Dalam surat itu, mereka mendesak Warner untuk menghentikan kontribusi politik terhadap "para kandidat (politisi), yang memberikan suara untuk menentang reformasi senjata".

"Kami meminta Anda untuk menjadi bagian dari suara para pemimpin perusahaan yang memahami bahwa mereka memiliki tanggung jawab sosial menjaga keselamatan kami," demikian bunyi surat yang dilayangkan ke studio film seperti dikutip The Hollywood Reporter, yang dilansir bbc.com pada Jumat (4/10).

Salah seorang kerabat korban penembakan Aurora mengatakan, film itu mengingatkannya pada James Holmes, pria yang dijatuhi hukuman penjara seumur hidup karena peristiwa pembantaian itu.

"Saya tidak perlu melihat foto (Holmes). Saya hanya perlu melihat promo Joker dan saya melihat foto si pembunuh," kata Sandy Phillips, yang kehilangan putrinya Jessica Ghawi, 24 tahun, kepada The Hollywood Reporter.

Di beberapa kota Amerika lainnya, sejumlah bioskop melarang para penonton mengenakan topeng, mengecat wajah atau memakai kostum, yang biasanya dilakukan saat peluncuran film-film superhero.

Keprihatinan

Film Joker mengisahkan tentang Arthur Fleck, seorang komedian yang mengalami gangguan mental,  yang akhirnya melakukan tindakan kriminal.

Menurut ulasan pers pertama, film ini dibumbui dengan adegan kekerasan realistis.

Beberapa kritikus film di AS menuduh sang sutradara film, Todd Phillips, terlalu mengagungkan narasi Fleck.

Richard Lawson, dari majalah Vanity Fair, menulis bahwa film tersebut "mungkin merupakan propaganda yang tidak bertanggung jawab untuk orang-orang yang memang patologis".

"Apa film Joker ini untuk memuji-muji atau menakut-nakuti seseorang? Atau, tidak ada bedanya sama sekali?" tanya Lawson.

Sutradara Todd Phillips maupun aktor Joaquin Phoenix, yang bermain sebagai pemeran utama dalam film ini,  tidak sepakat dengan beberapa pendapat yang menyebutkan bahwa Joker mengagungkan kekerasan.

Ia mengatakan "terkejut" dengan kontroversi yang beredar.

"Film ini mengangkat soal kurangnya rasa cinta, trauma masa kecil dan kasih sayang di dunia. Saya pikir orang-orang bisa menangkap pesan itu," kata  Phillips dalam wawancara promo film pekan lalu.
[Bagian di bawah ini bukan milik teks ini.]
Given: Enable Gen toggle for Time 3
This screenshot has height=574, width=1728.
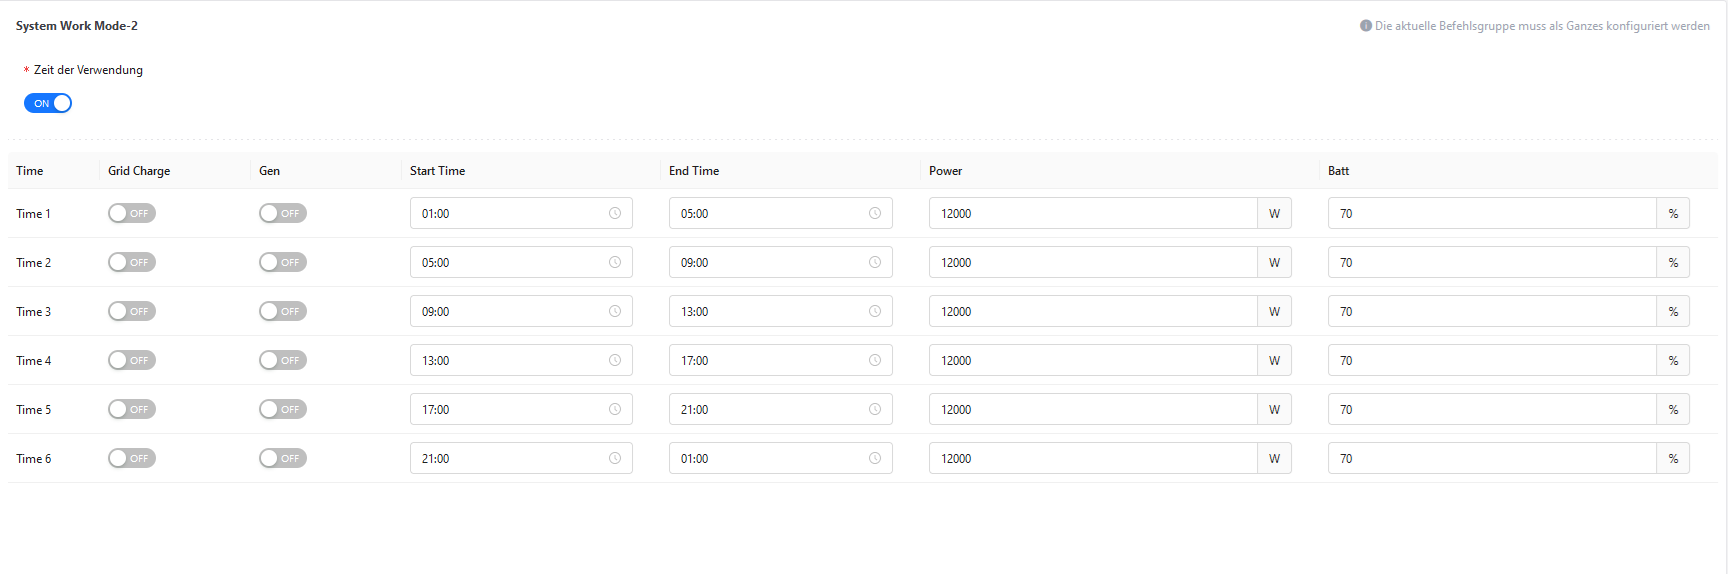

"Bagi saya, seni memang seharusnya rumit. Jika Anda ingin seni yang tidak rumit, Anda mungkin cocok belajar kaligrafi."

Wawancara dengan Phoenix

Dalam wawancara terpisah yang diterbitkan oleh situs berita hiburan The Wrap, Phillips menyalahkan "pihak sayap kiri" atas kontroversi yang beredar.

"Yang luar biasa bagi saya dalam wacana tentang film ini adalah betapa mudahnya sayap kiri bisa terdengar seperti sayap kanan ketika itu sesuai dengan agenda mereka. Ini benar-benar membuka mata saya."
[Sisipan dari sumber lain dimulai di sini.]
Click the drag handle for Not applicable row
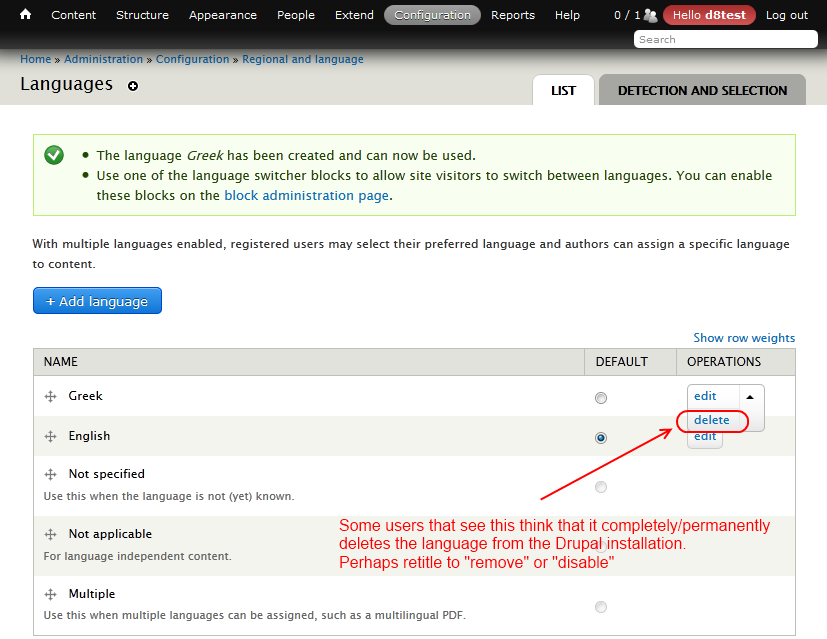The height and width of the screenshot is (639, 827). tap(50, 534)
Terkait dengan beberapa pertanyaan soal filmnya yang mempromosikan kekerasan, Phoenix membela film tersebut.

"Orang-orang suka salah mengartikan lirik dari lagu. Mereka suka salah mengartikan bagian-bagian dalam buku. Jadi saya tidak berpikir bahwa menjadi tanggung jawab pembuat film untuk mengajarkan moralitas penonton atau perbedaan antara benar dan salah," katanya.

"Maksud saya, bagi saya, saya pikir itu sudah jelas," katanya.

Sang aktor juga mengatakan ia menikmati "ketidaknyamanan" yang disebabkan oleh film tersebut.

"Saya rasa hal yang baik ketika film membuat kita merasa tidak nyaman atau membuat kita berpikir dengan cara berbeda. Saya senang," kata Phoenix.

"Itu sebabnya saya ingin membuat film ini, karena itu tidak mudah bagi saya.

"Saya merasakan beragam perasaan terhadap Joker saat menyiapkan peran tersebut."

Tokoh-tokoh Bandit Favorit

Phoenix sebagai pemeran Joker lah yang sebenarnya semakin meningkatkan kontroversi. Ia dikenal sebagai aktor yang suka melakukan pendekatan mendalam terhadap karakter yang dimainkannya, dan jika dilihat dari trailernya ia memerankan tokoh tersebut dengan baik.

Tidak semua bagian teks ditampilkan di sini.